#### Reading text
·····
Health: Uganda Among 12 African Countries Selected To Receive 18m Doses Of 1st Ever Malaria Vaccine

Health: Uganda Among 12 African Countries Selected To Receive 18m Doses Of 1st Ever Malaria Vaccine

By Spy Uganda

18 million doses of first-ever malaria vaccine allocated to 12 African countries for 2023–2025: Gavi, World Health Organization (WHO) and United Nations Children’s Fund (UNICEF)

Twelve countries across different regions in Africa are set to receive 18 million doses of the first-ever malaria vaccine over the next two years. The roll out is a critical step forward in the fight against one of the leading causes of death on the continent.

The allocations have been determined through the application of the principles outlined in the Framework for allocation of limited malaria vaccine supply that prioritizes those doses to areas of highest need, where the risk of malaria illness and death among children are highest.

Since 2019, Ghana, Kenya and Malawi have been delivering the malaria vaccine through the Malaria Vaccine Implementation Programme (MVIP), coordinated by WHO and funded by Gavi, the Vaccine Alliance, the Global Fund to Fight AIDS, Tuberculosis and Malaria, and Unitaid.

The RTS,S/AS01 vaccine has been administered to more than 1.7 million children in Ghana, Kenya and Malawi since 2019 and has been shown to be safe and effective, resulting in both a substantial reduction in severe malaria and a fall in child deaths. At least 28 African countries have expressed interest in receiving the malaria vaccine.

In addition to Ghana, Kenya and Malawi, the initial 18 million dose allocation will enable nine more countries, including Benin, Burkina Faso, Burundi, Cameroon, the Democratic Republic of the Congo, Liberia, Niger, Sierra Leone and Uganda, to introduce the vaccine into their routine immunization programmes for the first time.
·····
#### Input data
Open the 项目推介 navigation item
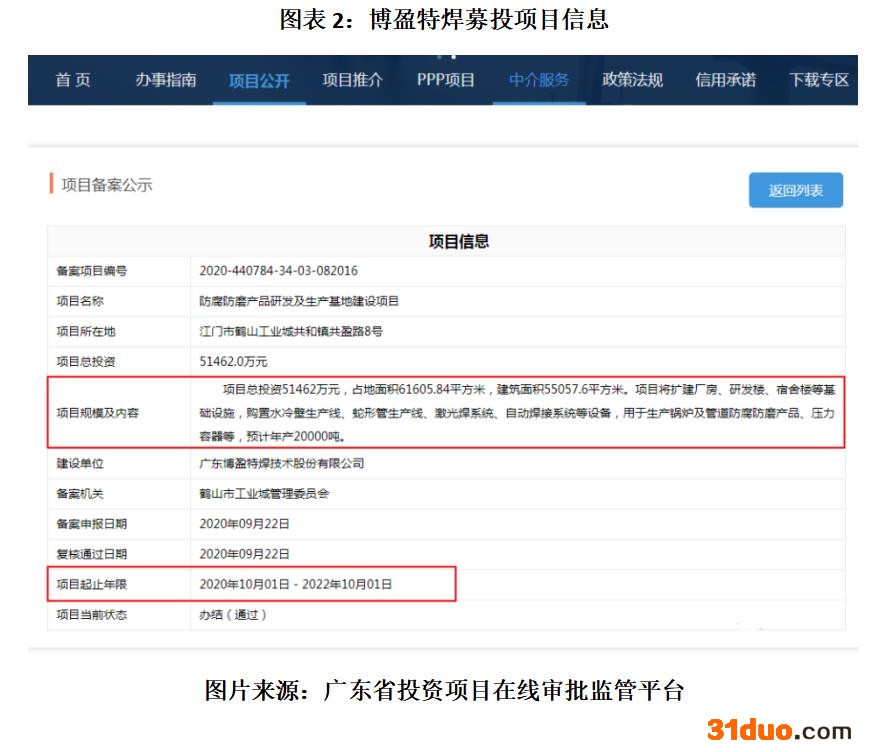The image size is (870, 752). pyautogui.click(x=352, y=80)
·····
#### Task 1
In the malaria vaccine article, how many children in Ghana, Kenya and Malawi have been given the RTS,S/AS01 vaccine since 2019?
#### Task 2
Write the next part of the malaria vaccine article, picking up after its last sentence.
The listing has no part in this.

#### Your response 1
More than 1.7 million children.

#### Your response 2
This allocation round makes use of the supply of vaccine doses available to Gavi, Vaccine Alliance via UNICEF. The first doses of the vaccine are expected to arrive in countries during the last quarter of 2023, with countries starting to roll them out by early 2024.

The malaria vaccine is a breakthrough to improve child health and child survival; and families and communities, rightly, want this vaccine for their children.

“This vaccine has the potential to be very impactful in the fight against malaria, and when broadly deployed alongside other interventions, it can prevent tens of thousands of future deaths every year,” said Thabani Maphosa, Managing Director of Country Programmes Delivery at Gavi, the Vaccine Alliance.

“While we work with manufacturers to help ramp up supply, we need to make sure the doses that we do have are used as effectively as possible, which means applying all the learnings from our pilot programmes as we broaden out to a new total of 12 countries.”

Malaria remains one of Africa’s deadliest diseases, killing nearly half a million children under the age of 5, and accounting for approximately 95% of global malaria cases and 96% of deaths in 2021.

“Nearly every minute, a child under 5 years old dies of malaria,” said UNICEF Associate Director of Immunization Ephrem T Lemango.

“For a long time, these deaths have been preventable and treatable; but the roll-out of this vaccine will give children, especially in Africa, an even better chance at surviving. As supply increases, we hope even more children can benefit from this life-saving advancement.”

“The malaria vaccine is a breakthrough to improve child health and child survival; and families and communities, rightly, want this vaccine for their children. This first allocation of malaria vaccine doses is prioritised for children at highest risk of dying of malaria,” said Dr Kate O’Brien, WHO Director of Immunization, Vaccines and Biologicals.

“The high demand for the vaccine and the strong reach of childhood immunisation will increase equity in access to malaria prevention and save many young lives. We will work tirelessly to increase supply until all children at risk have access.”

Given the limited supply in the first years of the roll-out of this new vaccine, in 2022, WHO convened expert advisors, primarily from Africa – where the burden of malaria is greatest – to support the development of a Framework for the allocation of limited malaria vaccine supply, to guide where initial limited doses would be allocated.

Annual global demand for malaria vaccines is estimated at 40–60 million doses by 2026 alone, growing to 80–100 million doses each year by 2030.